◆ **Page text**
## begin

# Who cleaned & waxed there car today ???



## Tbone (Jan 26, 2013)

3.2 cleaned and waxed....... Litterally every week 8)


----------



## F0X1E (Oct 10, 2014)

WOW...Looks like a new car.


----------



## infidel.uk (Feb 21, 2015)

nope, haven't washed mine for 4 months, LOL


----------



## jojo.f (May 21, 2014)

Did mine before i went TT shop this morning
Not quite as shiny as TBones's !


----------



## Skid Mark (Oct 28, 2013)

infidel.uk said:


> nope, haven't washed mine for 4 months, LOL


Washed mine last Sunday for the first time in 4 months :lol:


----------



## Tbone (Jan 26, 2013)

Keep on top of it boys and it's a easy job then.....


----------



## coolie (Nov 8, 2014)

got some new products - so yep!

House still needs a clean mind!!


----------



## Duggy (May 17, 2005)

John


----------



## jamiemcc (Jan 30, 2014)

Dammmn didn't see this thread or I'd have posted here first lol.. yep all waxed and clayed ;-) some more to do tomorrow aswel.. just got dark on me ;-)

## end

◆ **Actions to take**
**1.** In the car-washing thread, how long had infidel.uk gone without washing their car?
**2.** List every distinct username that has a post in the car-washing thread.
**3.** Return the stretch of the car-washing thread from "Dammmn didn't see" through "dark on me ;-)".

◆ **Material provided**
## begin

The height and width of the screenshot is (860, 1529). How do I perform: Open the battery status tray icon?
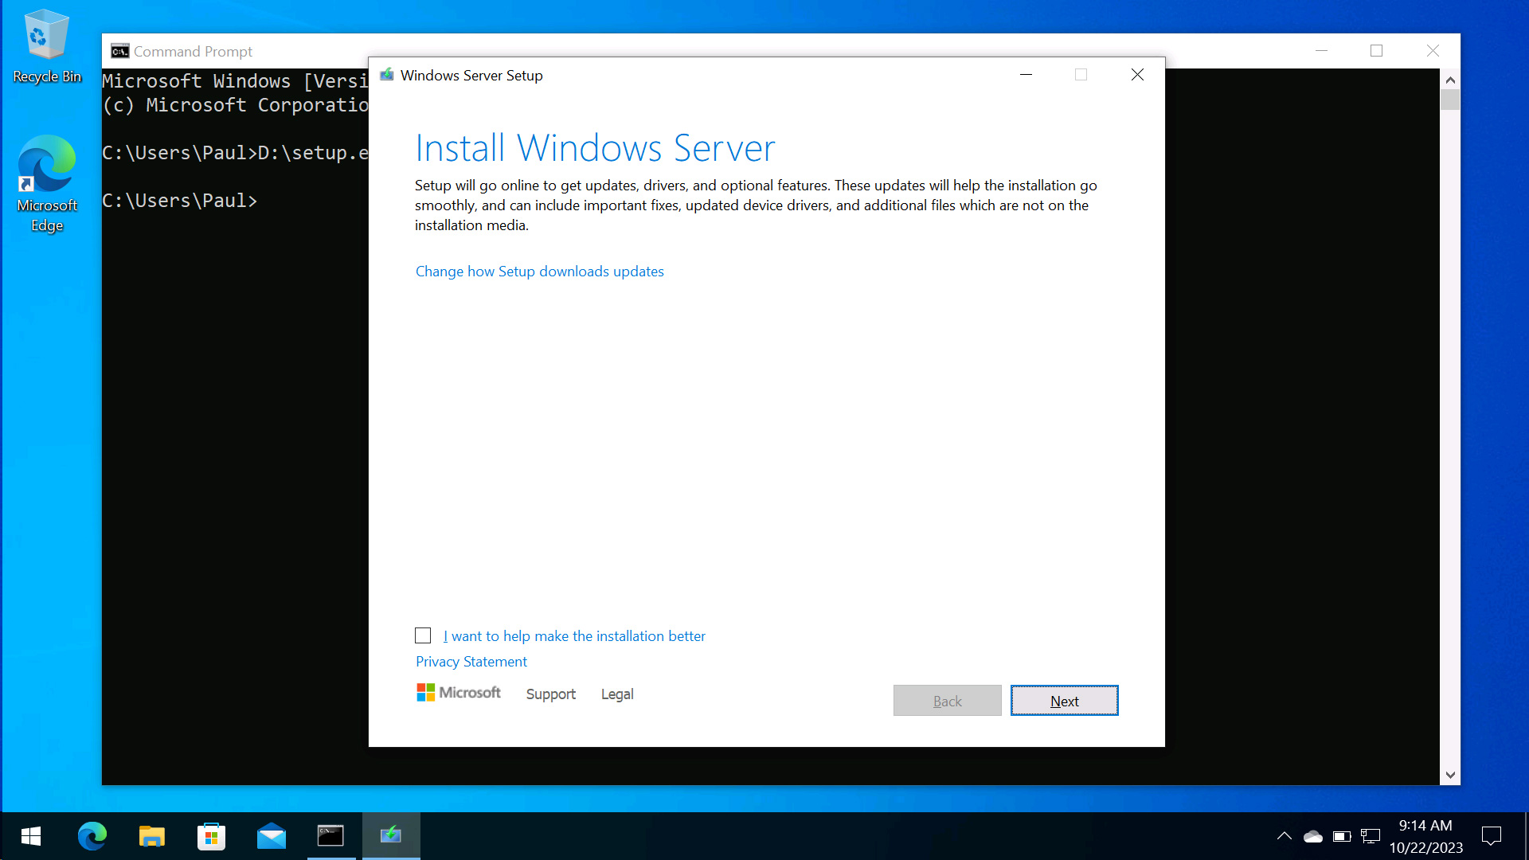[1342, 836]
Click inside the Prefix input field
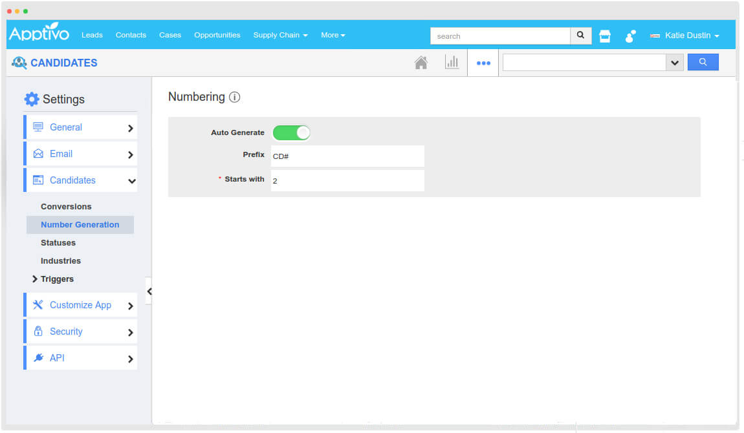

## end

◆ **Expected outputs**
**1.** 4 months

**2.** Tbone, F0X1E, infidel.uk, jojo.f, Skid Mark, coolie, Duggy, jamiemcc

**3.**
Dammmn didn't see this thread or I'd have posted here first lol.. yep all waxed and clayed ;-) some more to do tomorrow aswel.. just got dark on me ;-)